I'm using the recursive formula for general irrational number: $$a_k = \lfloor \alpha_k \rfloor$$ $$\alpha_{k+1} = \dfrac{1}{\alpha_k - a_k}$$

Using normal double type (built-in C/C++), my solution was:

#include <iostream>
#include <vector>
#include <cmath>

const int LENGTH = 32;

void evaluate( const double a, int length ) {
    double ak = a;
    while( length-- ) {
        std::cout << std::floor( ak );      
        ak = 1.0 / ( ak - std::floor( ak ) );
    }
    std::cout << '\n';
}

int main() {
    evaluate( std::sqrt( 6.0 ), LENGTH );
}

As expected, my output was precise up to 16 bits:

*2242424242424242*21482  
Press any key to continue . . .

Next, I tried it with MPIR library with 256 bits precision. Surprisingly, the output is different than ordinary double but not "correct" after 16th bit.

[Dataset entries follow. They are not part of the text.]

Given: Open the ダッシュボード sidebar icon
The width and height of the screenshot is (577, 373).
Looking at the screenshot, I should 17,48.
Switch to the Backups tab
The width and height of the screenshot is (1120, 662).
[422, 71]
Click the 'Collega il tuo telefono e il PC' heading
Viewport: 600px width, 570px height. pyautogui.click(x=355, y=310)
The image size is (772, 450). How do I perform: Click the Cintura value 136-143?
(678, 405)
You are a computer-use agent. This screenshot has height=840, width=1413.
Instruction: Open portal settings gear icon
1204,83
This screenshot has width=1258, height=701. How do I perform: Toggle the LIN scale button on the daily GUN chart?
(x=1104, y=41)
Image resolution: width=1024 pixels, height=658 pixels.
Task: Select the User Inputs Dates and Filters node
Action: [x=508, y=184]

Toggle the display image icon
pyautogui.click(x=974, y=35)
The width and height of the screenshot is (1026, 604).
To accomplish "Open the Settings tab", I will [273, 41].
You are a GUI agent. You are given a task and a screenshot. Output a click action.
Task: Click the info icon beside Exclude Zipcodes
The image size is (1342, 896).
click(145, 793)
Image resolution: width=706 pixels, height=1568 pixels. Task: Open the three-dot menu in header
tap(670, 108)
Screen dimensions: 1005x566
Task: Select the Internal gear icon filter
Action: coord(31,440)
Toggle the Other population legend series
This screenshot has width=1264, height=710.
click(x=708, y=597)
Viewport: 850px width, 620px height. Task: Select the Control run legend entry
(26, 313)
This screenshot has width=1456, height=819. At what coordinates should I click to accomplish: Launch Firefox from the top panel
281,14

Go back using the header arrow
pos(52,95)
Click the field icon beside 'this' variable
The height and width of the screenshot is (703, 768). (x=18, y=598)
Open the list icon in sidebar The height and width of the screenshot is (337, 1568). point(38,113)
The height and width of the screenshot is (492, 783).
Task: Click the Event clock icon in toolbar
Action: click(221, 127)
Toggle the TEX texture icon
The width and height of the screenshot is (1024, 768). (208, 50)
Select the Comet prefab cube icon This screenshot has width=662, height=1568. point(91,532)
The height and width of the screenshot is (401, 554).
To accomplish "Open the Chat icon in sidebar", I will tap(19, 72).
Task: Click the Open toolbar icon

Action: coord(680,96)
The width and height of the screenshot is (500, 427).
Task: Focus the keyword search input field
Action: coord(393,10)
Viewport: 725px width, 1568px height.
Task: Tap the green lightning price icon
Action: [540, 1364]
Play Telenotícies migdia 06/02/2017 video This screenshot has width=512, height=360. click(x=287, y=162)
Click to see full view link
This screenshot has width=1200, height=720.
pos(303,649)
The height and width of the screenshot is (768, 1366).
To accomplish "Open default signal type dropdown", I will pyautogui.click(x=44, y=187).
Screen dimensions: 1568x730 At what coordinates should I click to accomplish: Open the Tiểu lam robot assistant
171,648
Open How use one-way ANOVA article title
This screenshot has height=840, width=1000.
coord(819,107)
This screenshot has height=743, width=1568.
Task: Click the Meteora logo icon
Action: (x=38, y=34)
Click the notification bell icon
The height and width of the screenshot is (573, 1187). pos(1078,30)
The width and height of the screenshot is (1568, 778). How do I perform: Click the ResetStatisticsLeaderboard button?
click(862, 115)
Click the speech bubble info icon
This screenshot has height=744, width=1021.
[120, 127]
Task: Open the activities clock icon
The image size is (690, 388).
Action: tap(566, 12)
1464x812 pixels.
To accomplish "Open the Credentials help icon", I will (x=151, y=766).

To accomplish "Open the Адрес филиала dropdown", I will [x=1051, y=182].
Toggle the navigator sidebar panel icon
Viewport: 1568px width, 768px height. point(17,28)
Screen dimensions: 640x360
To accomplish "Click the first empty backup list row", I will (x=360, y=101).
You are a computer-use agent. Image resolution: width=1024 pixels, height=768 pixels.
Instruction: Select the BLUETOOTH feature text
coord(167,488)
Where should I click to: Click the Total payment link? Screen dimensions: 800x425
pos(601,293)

22424242424242423911124644103251171
Press any key to continue . . .

And this is my program,

#include <iostream>
#include <vector>
#include <cmath>
#include <mpir.h>

const int LENGTH = 32;

void evaluate( const double a, int length ) {
    double ak = a;
    while( length-- ) {
        std::cout << std::floor( ak );      
        ak = 1.0 / ( ak - std::floor( ak ) );
    }
    std::cout << '\n';
}

void evaluate_unlimited_bit( const double value, int length ) {
    mpf_t ak;
    mpf_t one;
    mpf_t temp;
    // initialize to 256 bits
    mpf_init2( ak, 256 );
    mpf_init2( temp, 256 );
    mpf_init2( one, 256 );

    // set value
    mpf_set_d( ak, value );
    mpf_set_d( one, 1.0 );
    mpf_set_d( temp, 0.0 );

    while( length-- ) {
        mpf_floor( temp, ak );
        std::cout << mpf_get_si( temp );
        mpf_sub( ak, ak, temp );
        mpf_div( ak, one, ak );
    }
    mpf_clear( ak );
    mpf_clear( one );
    mpf_clear( temp );
    std::cout << "\n\n";
}

int main() {
    evaluate_unlimited_bit( std::sqrt( 6.0 ), LENGTH );
    evaluate( std::sqrt( 6.0 ), LENGTH );
}

As we can see, $\sqrt{6}$ is periodic of the form $[2;\overline{2,4}]$. So I expected my result should be correct up to LENGTH bit. And I have no idea what caused this issue because I think MPIR is a very reliable library. How was the calculation off by many digits?

As a side note, I could have posted at stackoverflow.com; however, I feel MSE forum is somehow more relevant. The built-in latex typesetting is one, as well as many people has helped me over the year in this forum which make me decide to post here because I feel much easier to express my idea. If it's not appropriate, feel free to migrate it to SO. Thank you.

Answer 1

It seems to me that you're feeding your high-precision routine with the ordinary double approximation to $\sqrt{6}$, which is exactly $$x=2.44948974278317788133563226438127458095550537109375.$$ So you would be getting the continued fraction of this number $x$ with high precision, instead of that of $$y=\sqrt{6}= 2.44948974278317809819728407470589139196594748065667\ldots$$ To get what you want, you need to first compute $\sqrt{6}$ to high precision.